Tuesday 17 January 2012 - Filed under Horrorthon Posts

I’m just curious what everyone thinks. Here’s my take:

Sherlock (Season 2)
Already seen it (all three episodes): it’s fantastic!
Star Wars Episode I The Phantom Menace 3D
I’m more partial to the prequel trilogy than probably anyone else here on Horrorthon. I’d even go so far as to say that The Phantom Menace is kind of comparable to the first few chapters of The Fellowship of the Ring: very little happens, the storytelling isn’t up to par yet, the setting is idyllic, and you’ve got absolutely no idea of the violent, dark wonders to come. (And if Book I of Lord of the Rings had been written/published years after The Return of the King, everybody would be going, “Tom Bombadil? A shortcut to mushrooms? What the hell is this?”) Anyway, as I’ve remarked elsewhere the 3D looks unbelievable, so I’m in.
Mad Men (Season 5)
I think this will be awesome. Season 4 was the best yet, and it left us at a wondrous stopping point. (SPOILER WARNING for Octo, Julie and others who aren’t caught up. NOBODY SAY ANYTHING!)
Titanic 3D
I’m not the biggest fan of this movie to begin with (although I was at the time), but, again, the 3D looks unbelievable (at least in the preview I saw).
The Avengers
I think this will be pretty good but not great. Like, you have a blast and pump your fist during the first hour, but by the next day you kind of forget you saw it, you know? It probably won’t have the surprising emotional depth of Thor.
I have no idea. It could be brilliant and it could be embarassing crap. Ridley Scott is like that.
The Amazing Spider-Man
I think this looks (no pun intended) totally amazing, but I realize that nobody here is going to agree with me, since it’s got two Horrorthon strikes against it: nobody likes reboots (except me) and nobody likes origin stories (except me). But I just saw The Social Network and I think Andrew Garfield is great, and, come on: Emma Stone! Martin Sheen and Sally Field as Uncle Ben and Aunt May!
The Dark Knight Rises
I actually think this is going to be bad. I mean, enough already. I thought Inception was way overrated. I’m tired of Christopher Nolan and what a big deal everything is. Why so serious?
This will kick ass.
The Hobbit
I think this will be the one movie to rule them all, this year.


2012-01-17  »  Jordan

Talkback x 21

  1. JPX
    17 January 2012 @ 4:39 am

    This is an interesting list. I too predict disappointment with The Avengers. The plot synopsis I read was very convoluted and I’m certain that we won’t get to see the team in action as ‘The Avengers’ until the end of the film. I disagree about The Dark Knight Rises. The Dark Knight is easily my favorite superhero movie and I love all of Nolan’s stuff to date. The Dark Knight Rises is easily the film I’m most looking forward to this year. I won’t ever watch The Phantom Menace again but I have no problem with Clones and Sith, which I will watch in 3D. I can’t wait for Skyfall. I’m in the minority here but I have no interest in The Hobbit. The enjoyed the original Rings trilogy but I have no desire to ever watch them again. The trailer for The Hobbit looks boring. Prometheus looks terrific so far and Spider-Man will be fun. I have yet to watch Mad Men but everyone assures me that I’d love it (I love that era) and I’ve never heard of Sherlock. I liked Titanic at the time but I don’t think it has aged well.

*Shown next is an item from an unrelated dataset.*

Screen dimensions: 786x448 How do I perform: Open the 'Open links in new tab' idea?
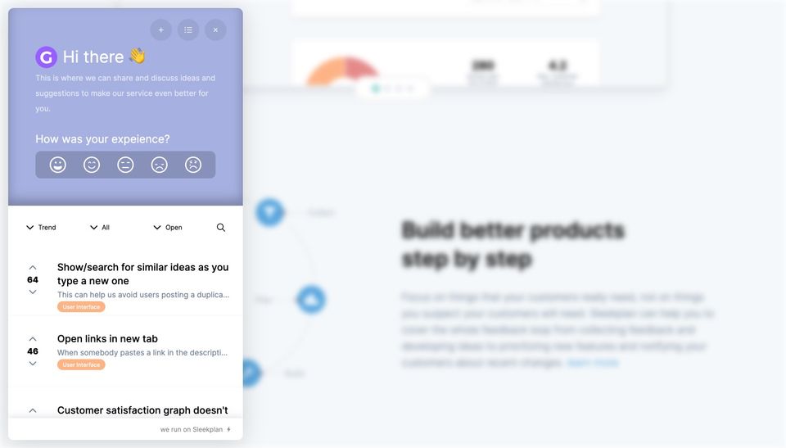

    Star Trek 2 started filming yesterday!

  2. Jordan
    17 January 2012 @ 7:40 am

    JPX, have you read the Tolkien books?

  3. Johnny Sweatpants
    17 January 2012 @ 7:40 am

    I’m looking forward to The Avengers but as JPX said they probably won’t band together until the very end. If it were me the very first line of the movie would be along the lines of “Meanwhile at the (Marvel equvalent of) Hall of Justice….”

    Jordan I’m surprised you feel that way about Dark Knight/Christopher Nolan. I thought gravitas was you thang.

    You nailed my thoughts on Spiderman. Not only do I hate reboots and origin stories, I’m so very tired of Spiderman’s origin story in particular.

  4. Jordan
    17 January 2012 @ 8:13 am

    Yes, gravitas is my thang. Good point. And I loved, loved, loved both Batman Begins and The Dark Knight (especially after having to endure everyone’s mysterious reverence for the vomitous Tim Burton movies).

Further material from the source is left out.